Apply model model to test set

Let’s find the top six recommendations for each new user

n_recommended <- 6
recc_predicted <- predict(object = ubcf_model, newdata = recc_data_test, n = n_recommended)
recc_predicted
## Recommendations as 'topNList' with n = 6 for 151 users.

Build recommendation matrix

recc_matrix <- sapply(recc_predicted@items, function(x){  colnames(ratings_movies)[x] })
dim(recc_matrix)
## [1]   6 151

Let’s take a look at the first five users:

recc_matrix[, 1:5]
##      1
## [1,] "L.A. Confidential (1997)"
## [2,] "Trainspotting (1996)"
## [3,] "Close Shave, A (1995)"
## [4,] "Titanic (1997)"
## [5,] "Donnie Brasco (1997)"
## [6,] "Leaving Las Vegas (1995)"
##      2
## [2,] "Shawshank Redemption, The (1994)"
## [3,] "Silence of the Lambs, The (1991)"
## [4,] "Casablanca (1942)"
## [5,] "Schindler's List (1993)"
## [6,] "Dr.
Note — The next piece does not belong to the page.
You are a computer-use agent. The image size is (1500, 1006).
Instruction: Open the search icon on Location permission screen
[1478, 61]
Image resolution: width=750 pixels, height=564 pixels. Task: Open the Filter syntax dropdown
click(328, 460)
Strangelove or: How I Learned to Stop Worrying and Love the Bomb (1963)"
##      5                           6
## [1,] "Titanic (1997)"            "Empire Strikes Back, The (1980)"
## [2,] "L.A. Confidential (1997)"  "Clockwork Orange, A (1971)"
## [3,] "Good Will Hunting (1997)"  "Return of the Jedi (1983)"
## [4,] "Cop Land (1997)"           "Chinatown (1974)"
## [5,] "As Good As It Gets (1997)" "Aliens (1986)"
## [6,] "Conspiracy Theory (1997)"  "Nikita (La Femme Nikita) (1990)"
##      8
## [1,] "Titanic (1997)"
## [2,] "L.A. Confidential (1997)"
## [3,] "Good Will Hunting (1997)"
## [4,] "Full Monty, The (1997)"
## [5,] "Apt Pupil (1998)"
## [6,] "Trainspotting (1996)"

Now, we can identify the most recommended movies. For this purpose, we will define a vector with all the recommendations, and we will build a frequency plot:

number_of_items <- factor(table(recc_matrix))
chart_title <- "Distribution of the number of items for UBCF"
qplot(number_of_items) +
ggtitle(chart_title)

Compared with the IBCF, the distribution has a longer tail. This means that there are some movies that are recommended much more often than the others.
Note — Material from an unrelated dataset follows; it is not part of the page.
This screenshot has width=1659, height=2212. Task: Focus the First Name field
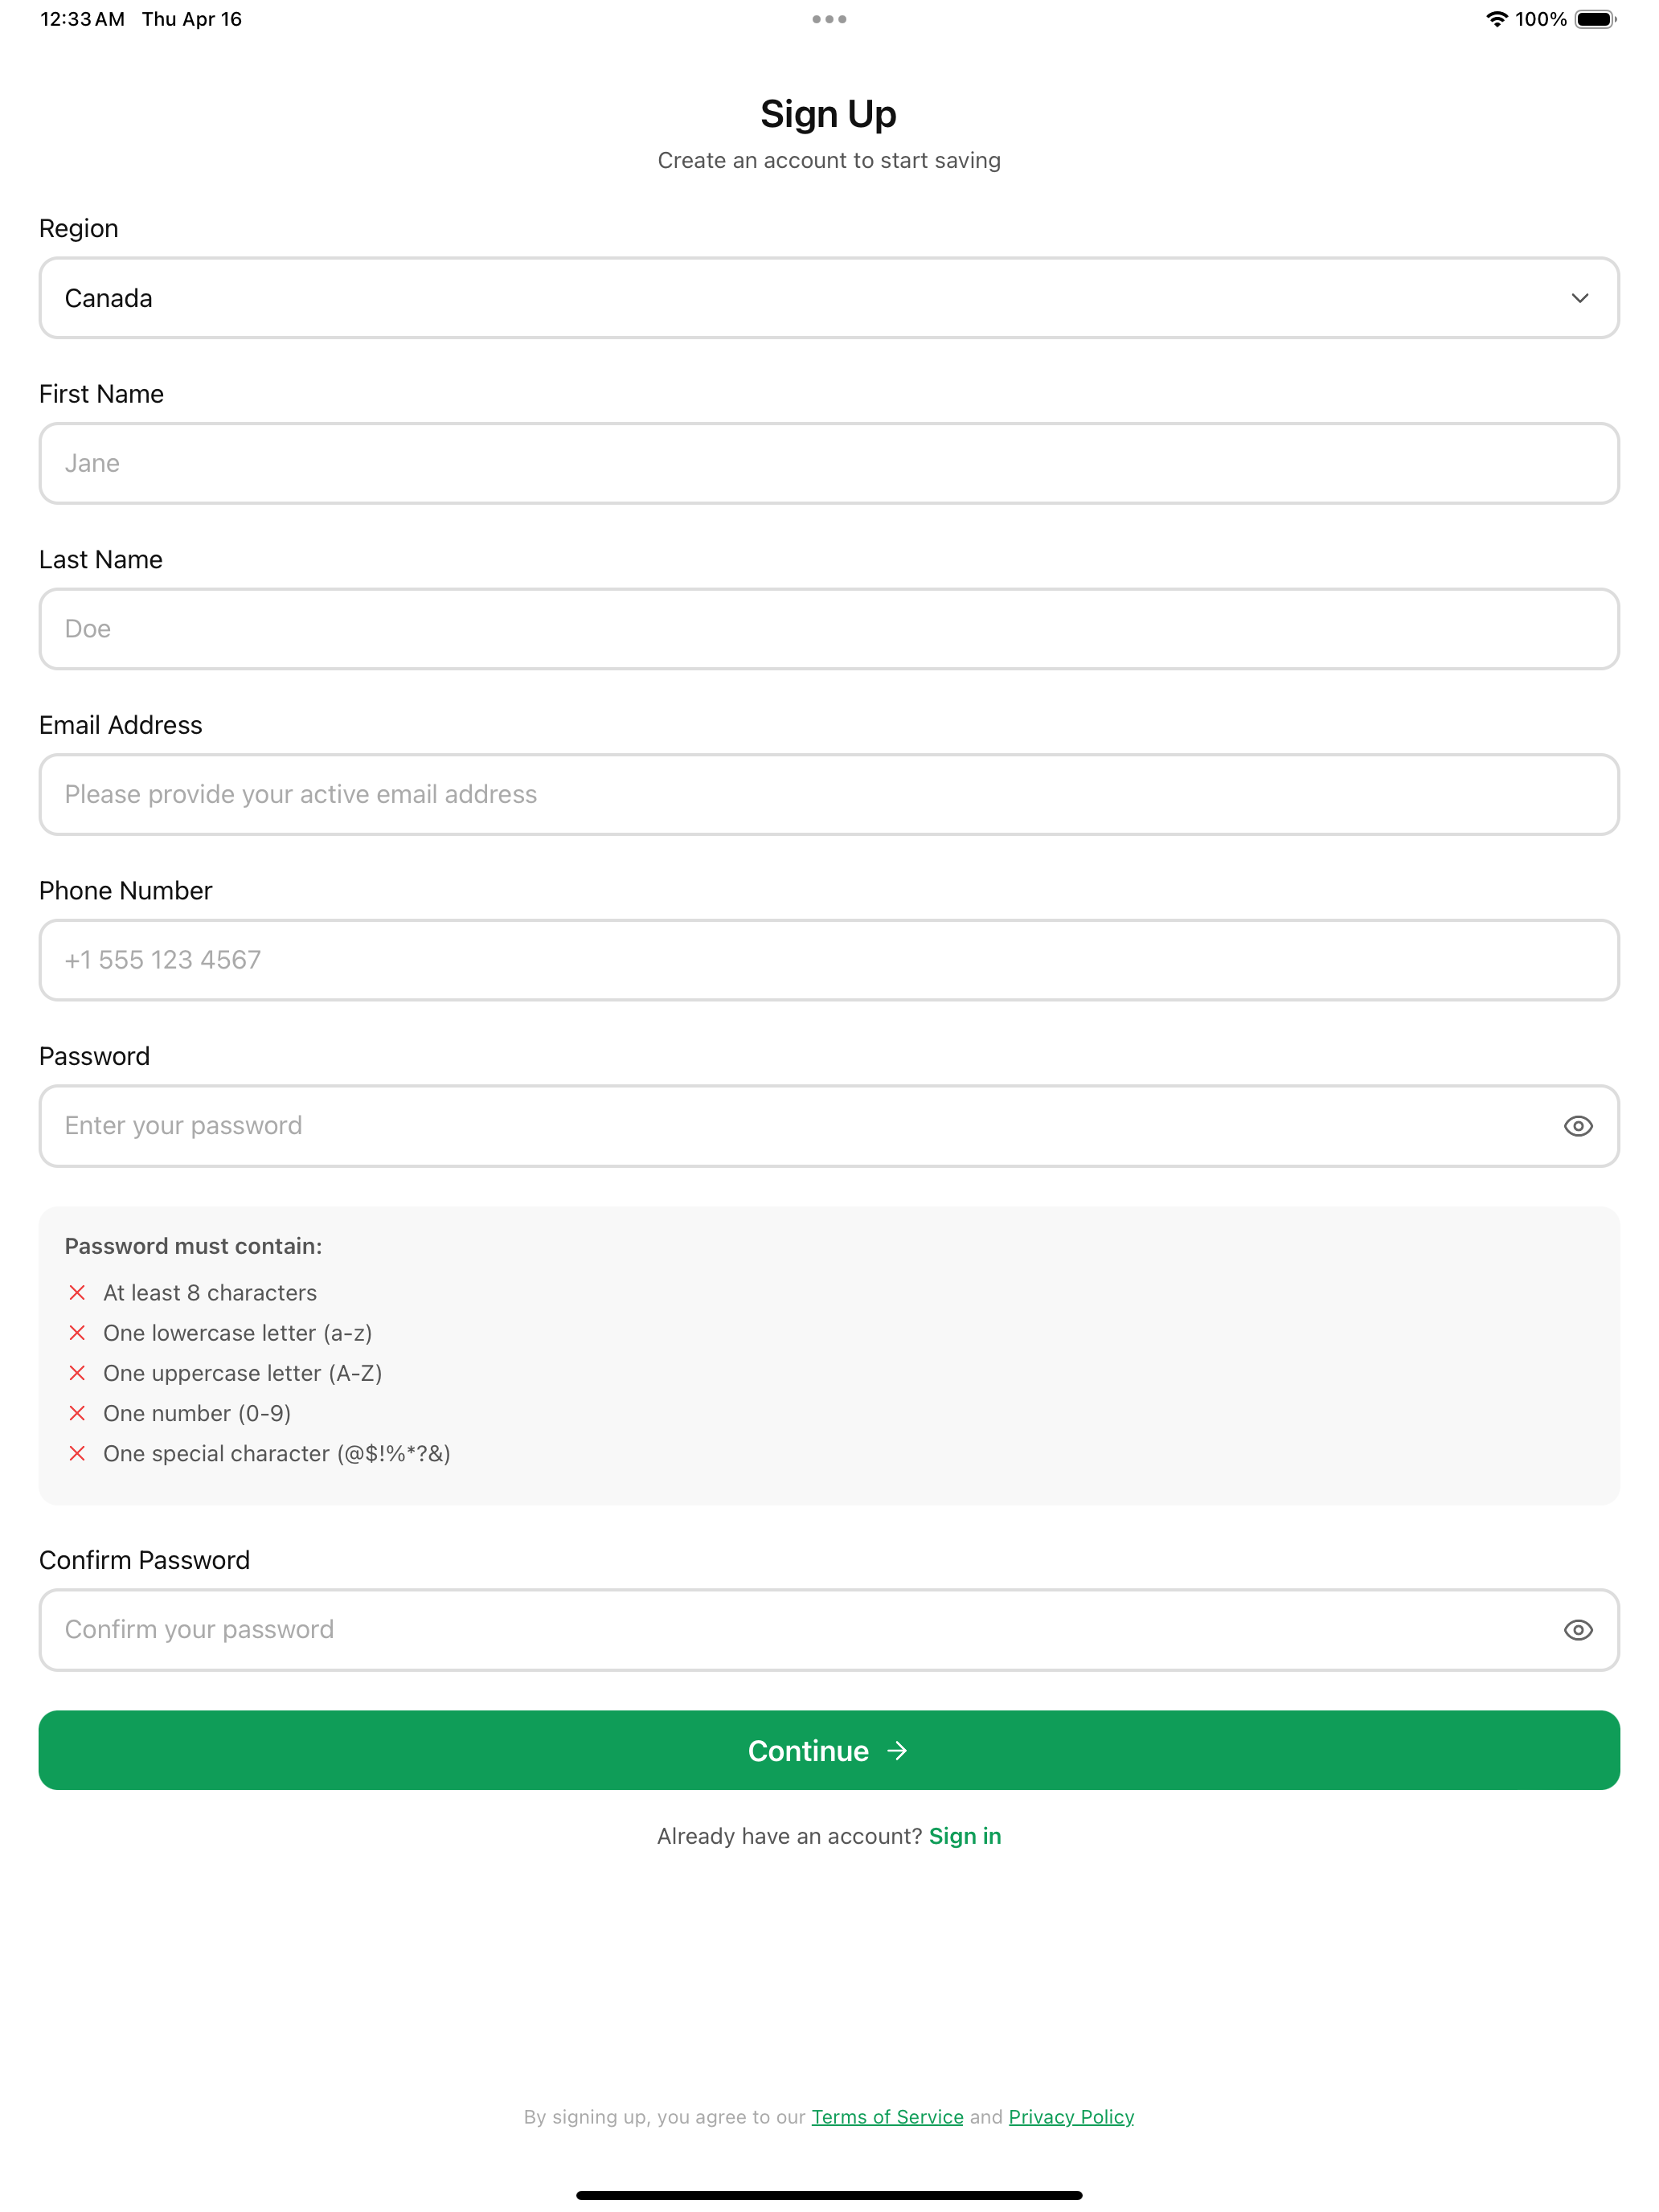point(829,463)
number_of_items_sorted <- sort(number_of_items, decreasing = TRUE)
number_of_items_top <- head(number_of_items_sorted, n = 4)
table_top <- data.frame(names(number_of_items_top), number_of_items_top)
table_top
##                          names.number_of_items_top. number_of_items_top
## Good Will Hunting (1997)   Good Will Hunting (1997)                  65
## Titanic (1997)                       Titanic (1997)                  56
## L.A. Confidential (1997)   L.A. Confidential (1997)                  53
## Godfather, The (1972)         Godfather, The (1972)                  37

IBCF Seems to be more accurate in recommending the Movies.

The computational cost for UBCF in the worst case is O(NM) because it requires examining N customers and up to M items for each customer. However, due to the sparsity of the user-item matrix, the actual computational cost would be close to O(N + M) because for most customers, they only rated a small number of movies which results in a computational cost of O(N), and for a handful customers who rated a significant amount of movies, the computational cost is close to O(M).

By comparing the computational cost of these two methods, it seems that IBCF requires more expensive computational cost, but building the item-item similarity matrix are calculated offline and the online prediction needs very little computational cost; However, for UBCF, there is no offline calculation, so all of the computational cost is online, which turns out that the predictions are literally very slow even for middle-size datasets due to the heavy online computational cost.